2017.06.25

ニンジン

ベランダでできるキッチンガーデン 

 ニンジン(セリ科ニンジン属) 土壌医●藤巻久志

 

 団塊の世代が小学校の図工の時間にクレヨンで描いたニンジンは、ゴボウのように長い物でした。大長ニンジンの種はフワフワの「毛付き」で売られていました。昭和40年代になると収穫が楽な短根ニンジンが普及し、種も「毛除」になり、まきやすいコーティング(ペレット)種子も開発されました。
 大長ニンジンは子どもが嫌う野菜の筆頭でした。現在の短根ニンジンは、癖がなく甘味が強い品種が多くなりました。ニンジンジュースが好きな子どもも増えました。
ニンジンの種は独特の香りがし、毛除した種はわら草履に似ています。2~3mmの小さな種が土と水と太陽によって、おいしいニンジンになるから不思議です。

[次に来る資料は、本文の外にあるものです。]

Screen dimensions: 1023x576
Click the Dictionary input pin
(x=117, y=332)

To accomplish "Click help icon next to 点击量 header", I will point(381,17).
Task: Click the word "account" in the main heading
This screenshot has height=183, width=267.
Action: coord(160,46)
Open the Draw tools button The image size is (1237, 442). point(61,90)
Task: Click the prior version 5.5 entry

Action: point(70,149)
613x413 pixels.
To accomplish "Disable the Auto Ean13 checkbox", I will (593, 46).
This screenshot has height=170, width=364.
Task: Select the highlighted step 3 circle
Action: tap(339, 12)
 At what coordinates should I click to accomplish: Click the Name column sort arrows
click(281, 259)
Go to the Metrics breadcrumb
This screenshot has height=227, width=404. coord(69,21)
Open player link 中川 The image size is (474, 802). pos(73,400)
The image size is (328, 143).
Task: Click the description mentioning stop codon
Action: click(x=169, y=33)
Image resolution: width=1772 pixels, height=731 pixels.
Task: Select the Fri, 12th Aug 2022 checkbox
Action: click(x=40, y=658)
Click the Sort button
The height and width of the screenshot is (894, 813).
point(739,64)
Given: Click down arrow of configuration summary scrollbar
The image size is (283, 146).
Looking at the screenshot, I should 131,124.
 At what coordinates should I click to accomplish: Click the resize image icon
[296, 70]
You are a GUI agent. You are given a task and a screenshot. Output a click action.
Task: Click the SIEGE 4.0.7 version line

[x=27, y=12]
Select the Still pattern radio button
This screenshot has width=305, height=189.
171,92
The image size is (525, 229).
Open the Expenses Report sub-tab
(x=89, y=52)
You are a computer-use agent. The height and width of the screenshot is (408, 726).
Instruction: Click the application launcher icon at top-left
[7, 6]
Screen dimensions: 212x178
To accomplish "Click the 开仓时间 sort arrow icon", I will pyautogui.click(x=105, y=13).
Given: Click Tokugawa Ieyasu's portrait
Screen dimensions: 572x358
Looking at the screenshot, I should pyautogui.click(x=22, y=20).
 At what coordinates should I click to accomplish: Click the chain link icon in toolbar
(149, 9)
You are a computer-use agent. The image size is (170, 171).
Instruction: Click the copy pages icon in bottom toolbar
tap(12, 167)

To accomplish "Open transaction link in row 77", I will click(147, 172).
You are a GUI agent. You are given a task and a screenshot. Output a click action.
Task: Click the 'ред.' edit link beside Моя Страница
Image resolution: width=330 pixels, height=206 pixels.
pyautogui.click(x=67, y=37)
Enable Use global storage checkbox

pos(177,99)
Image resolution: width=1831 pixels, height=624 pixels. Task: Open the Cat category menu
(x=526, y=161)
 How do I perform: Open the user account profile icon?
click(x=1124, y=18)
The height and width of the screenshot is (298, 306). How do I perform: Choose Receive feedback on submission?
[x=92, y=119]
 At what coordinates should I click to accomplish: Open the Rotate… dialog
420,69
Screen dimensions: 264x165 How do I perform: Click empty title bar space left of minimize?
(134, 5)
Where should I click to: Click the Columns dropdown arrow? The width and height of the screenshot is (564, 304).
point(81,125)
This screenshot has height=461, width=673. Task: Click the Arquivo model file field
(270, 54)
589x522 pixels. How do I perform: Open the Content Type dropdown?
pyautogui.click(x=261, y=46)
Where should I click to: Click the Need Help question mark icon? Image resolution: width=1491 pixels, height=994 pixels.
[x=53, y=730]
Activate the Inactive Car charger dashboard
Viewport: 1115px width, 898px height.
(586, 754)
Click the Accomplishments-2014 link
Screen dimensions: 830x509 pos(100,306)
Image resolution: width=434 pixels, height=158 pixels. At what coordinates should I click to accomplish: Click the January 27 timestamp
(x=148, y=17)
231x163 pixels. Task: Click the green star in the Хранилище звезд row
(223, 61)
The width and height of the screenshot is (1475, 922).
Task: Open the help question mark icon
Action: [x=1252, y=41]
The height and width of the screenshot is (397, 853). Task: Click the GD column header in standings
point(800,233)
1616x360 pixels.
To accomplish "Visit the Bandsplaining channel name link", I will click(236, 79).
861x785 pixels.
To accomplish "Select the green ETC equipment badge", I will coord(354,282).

 そんなワンダーランドをベランダで展開しましょう。短根ニンジンなら深さ20cm程度のプランターでも栽培できます。市販の培養土を入れ、日当たりの良い所で栽培してください。日陰では茎葉ばかりが茂って、根が太りません。
 ニンジンなどの根菜類は移植を嫌うのでじかまきします。5mm程度のまき溝を付けて筋まきします。好光性種子なので覆土はごく薄くします。種が土から水分を吸いやすくするために、表土を軽く手で押します。発芽するまでは土が乾かないように新聞紙を掛けておきます。
 本葉1~2枚になったら葉の密生しているところを順次間引きし、本葉5~6枚のときに株間10~15cmにします。間引きした物はサラダなどにして食べられます。根部の肩が日に当たると緑色に変色してしまうので、間引き後は根が露出しないように土寄せ、または増し土をします。追肥は1000倍の液肥を7~10日置きに施します。
 種まき後3~4カ月で収穫できます。取れ立てのニンジンは葉も天ぷらなどにして食べられます。店頭では売られていないニンジンの葉を楽しめるのは、キッチンガーデンの醍醐味(だいごみ)です。